Your instructions: Once the pictures are set aside, copy the records below exactly as they stand.
**********
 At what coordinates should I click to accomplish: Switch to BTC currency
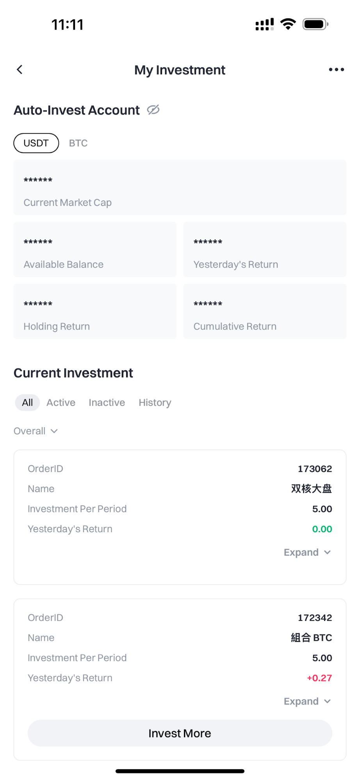[x=78, y=143]
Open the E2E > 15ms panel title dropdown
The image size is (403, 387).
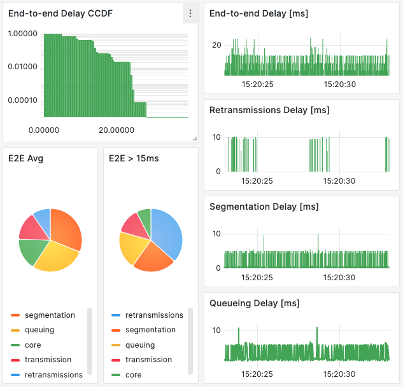[x=132, y=158]
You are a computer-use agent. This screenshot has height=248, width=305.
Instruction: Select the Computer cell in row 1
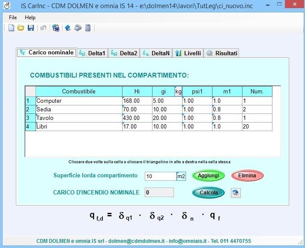coord(78,101)
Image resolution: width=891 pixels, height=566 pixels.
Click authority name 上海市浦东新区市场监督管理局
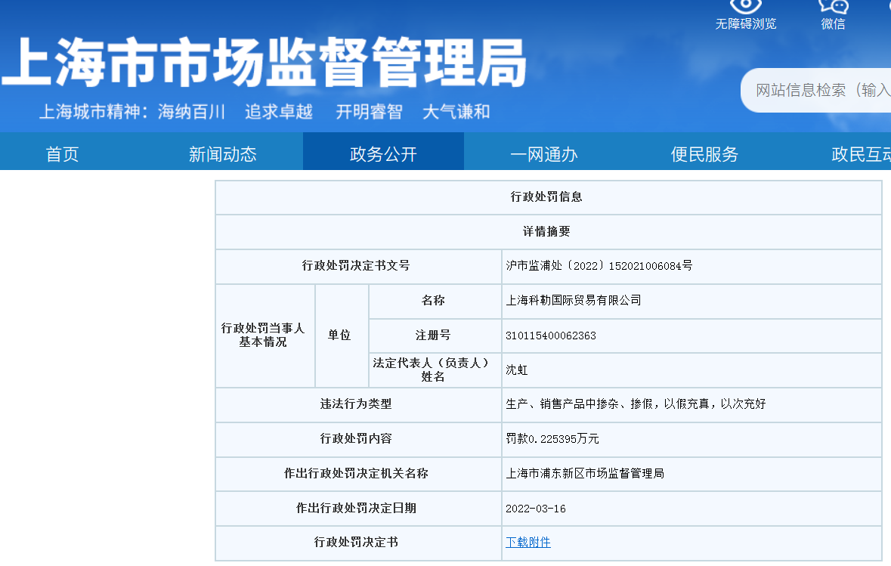click(x=584, y=474)
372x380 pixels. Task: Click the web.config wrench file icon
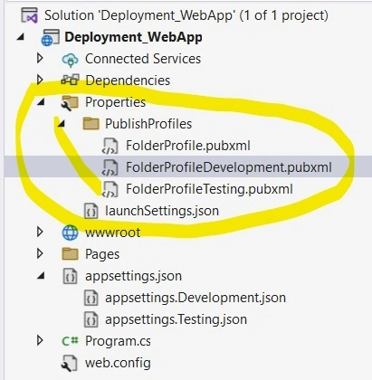coord(70,363)
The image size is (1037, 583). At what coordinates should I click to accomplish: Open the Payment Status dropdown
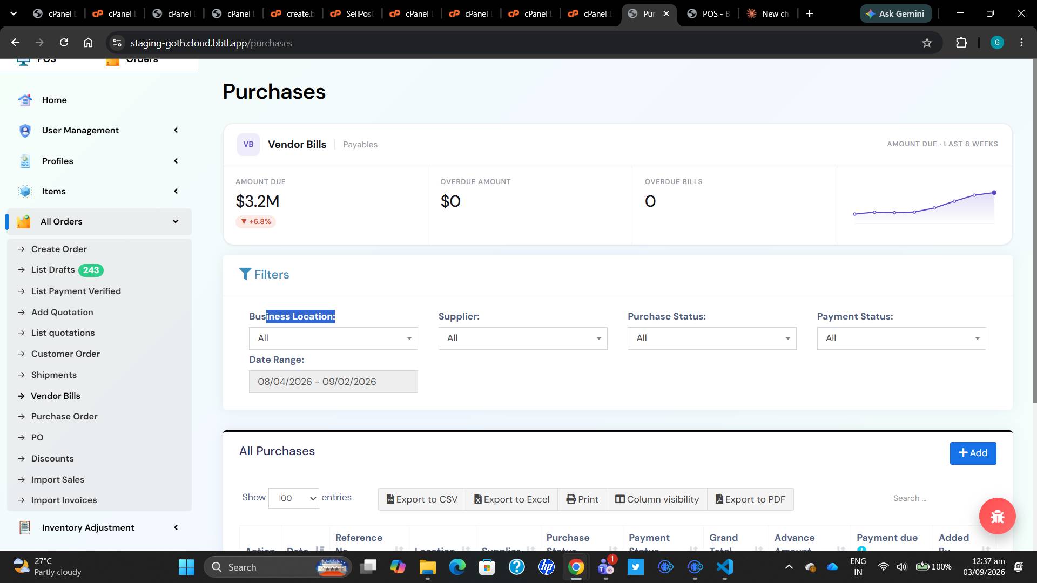901,338
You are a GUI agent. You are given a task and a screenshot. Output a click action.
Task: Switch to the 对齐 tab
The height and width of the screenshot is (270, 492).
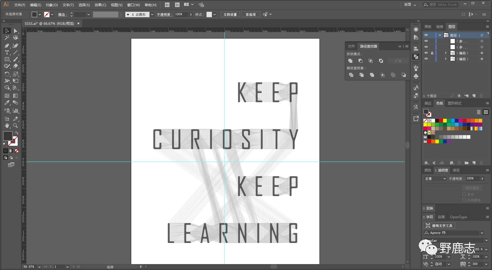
**********
Reply:
 At what coordinates should I click to accomplish: Switch to BTC currency
[x=78, y=143]
Open the E2E > 15ms panel title dropdown
The image size is (403, 387).
[x=132, y=158]
You are a computer-use agent. This screenshot has height=248, width=305.
Instruction: Select the Computer cell in row 1
coord(78,101)
Image resolution: width=891 pixels, height=566 pixels.
Click authority name 上海市浦东新区市场监督管理局
click(x=584, y=474)
372x380 pixels. Task: Click the web.config wrench file icon
coord(70,363)
The image size is (1037, 583). At what coordinates should I click to accomplish: Open the Payment Status dropdown
901,338
You are a GUI agent. You are given a task and a screenshot. Output a click action.
Task: Switch to the 对齐 tab
The height and width of the screenshot is (270, 492).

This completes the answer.